20240120文学フリマ京都で私が買った本の写真

 (月1回土曜午前に読書会を開催しています。詳しくはココをクリック!)

2025年6月24日火曜日

第44回読書会 『〈弱いロボット〉の思考』


『〈弱いロボット〉の思考 わたし・身体・コミュニケーション』(岡田美智男、講談社現代新書)の読書会を開催しました! 今回の読書会はちょっと、びっくりするくらい良かったです。

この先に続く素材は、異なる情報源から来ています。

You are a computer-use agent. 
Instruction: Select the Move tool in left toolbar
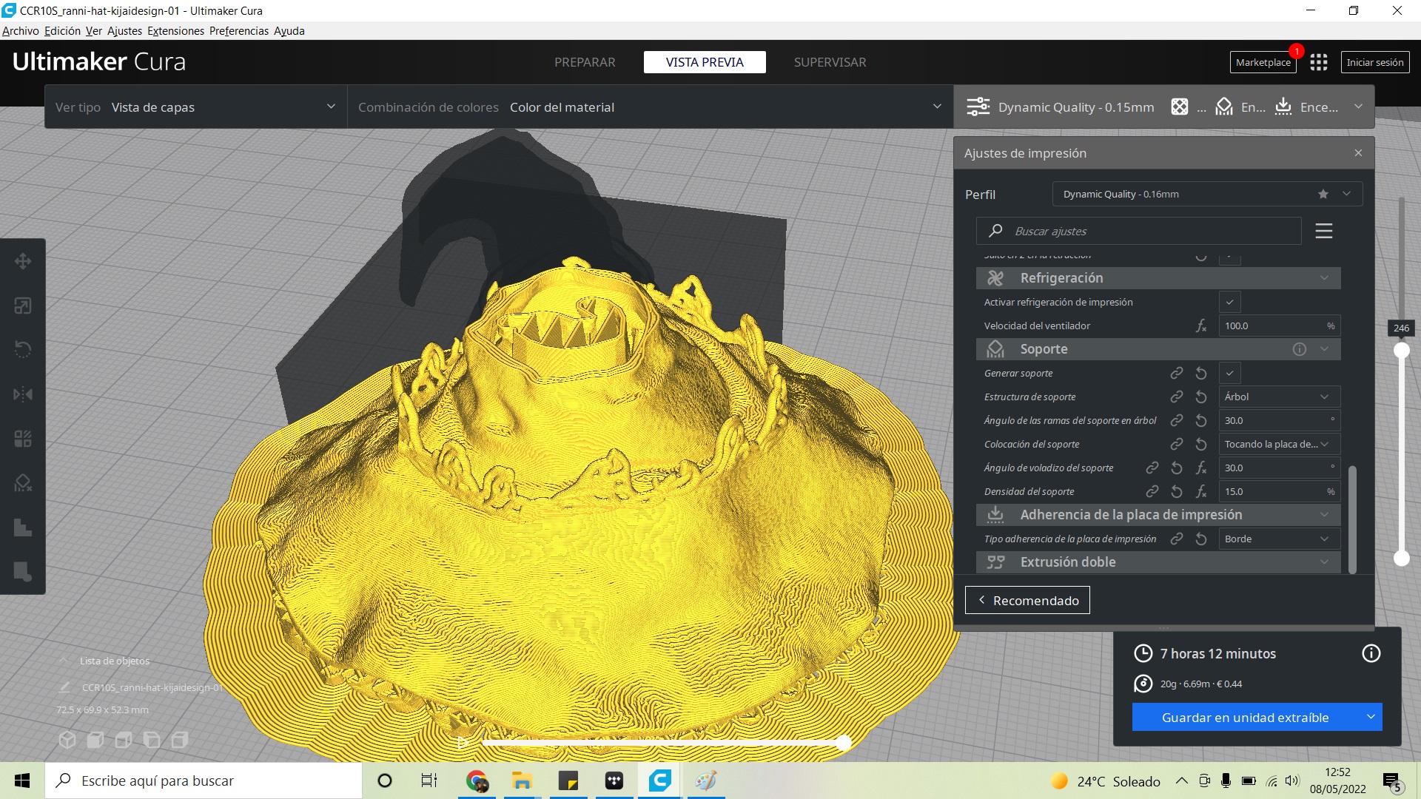23,261

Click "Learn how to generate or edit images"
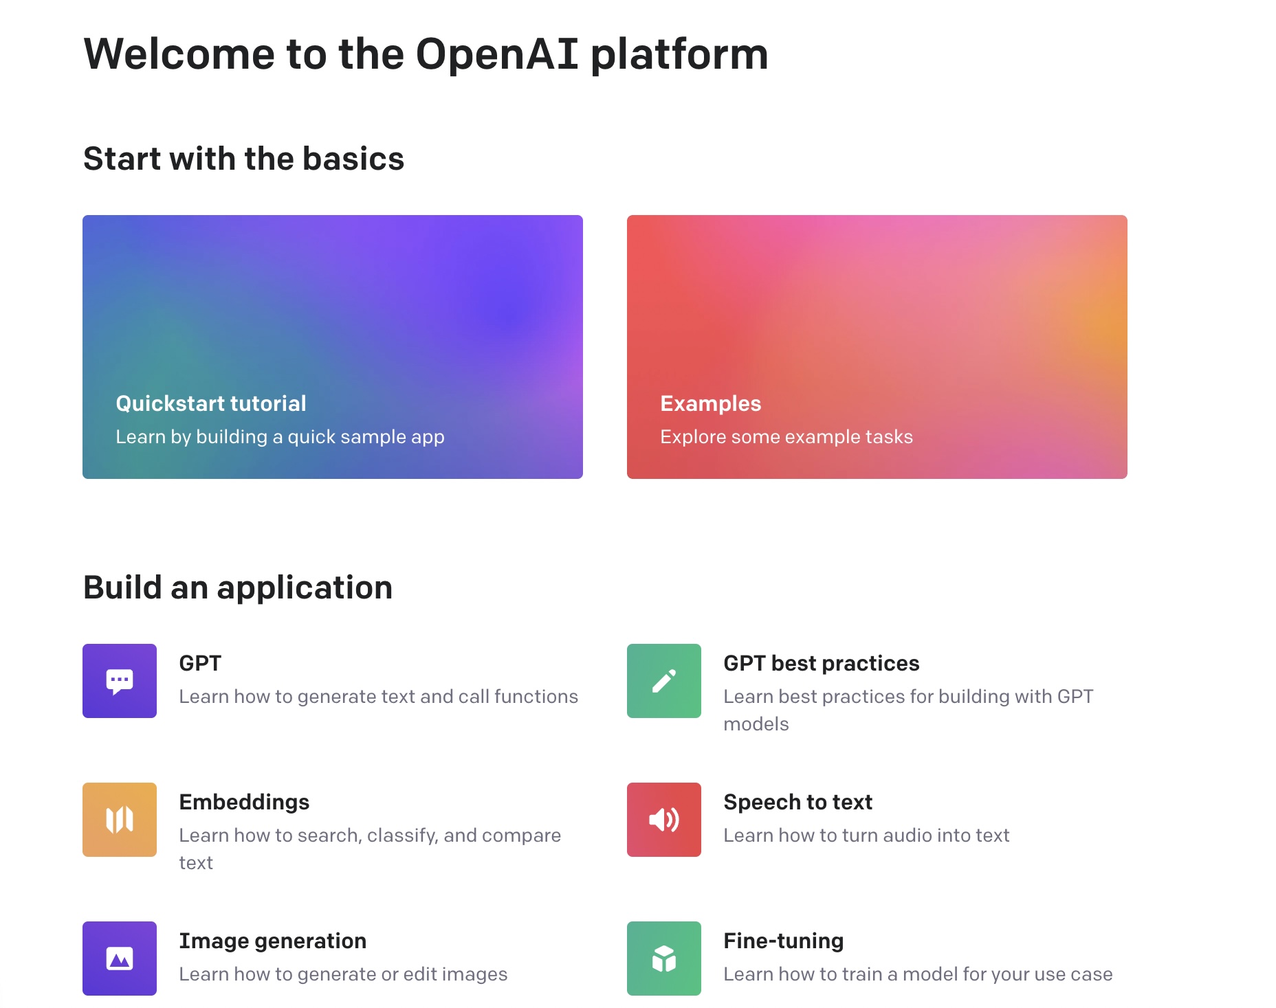(343, 974)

 本書曰く、会話は、「蟻の残した足跡」のように進むと。
 一つひとつのアイディアは、それぞれの学生から生まれてきたものであり、「あっ、なかなか鋭い!」とそれを学生の聡明さや発想力のようなものに帰属させてしまうこともできる。ただ学生に尋ねたならば、「いや、他の人の書き込みにつられて、たまたま思い浮かんだことなんです」などと答えることだろう。その発想を生みだせた要因は、学生たちの個々の思考とそれを取り巻く人とのあいだにわかち持たれたものなのだ。
 本書全体も「蟻の残した足跡」のように進むので、読書会も「蟻の残した足跡」のように進むのでした。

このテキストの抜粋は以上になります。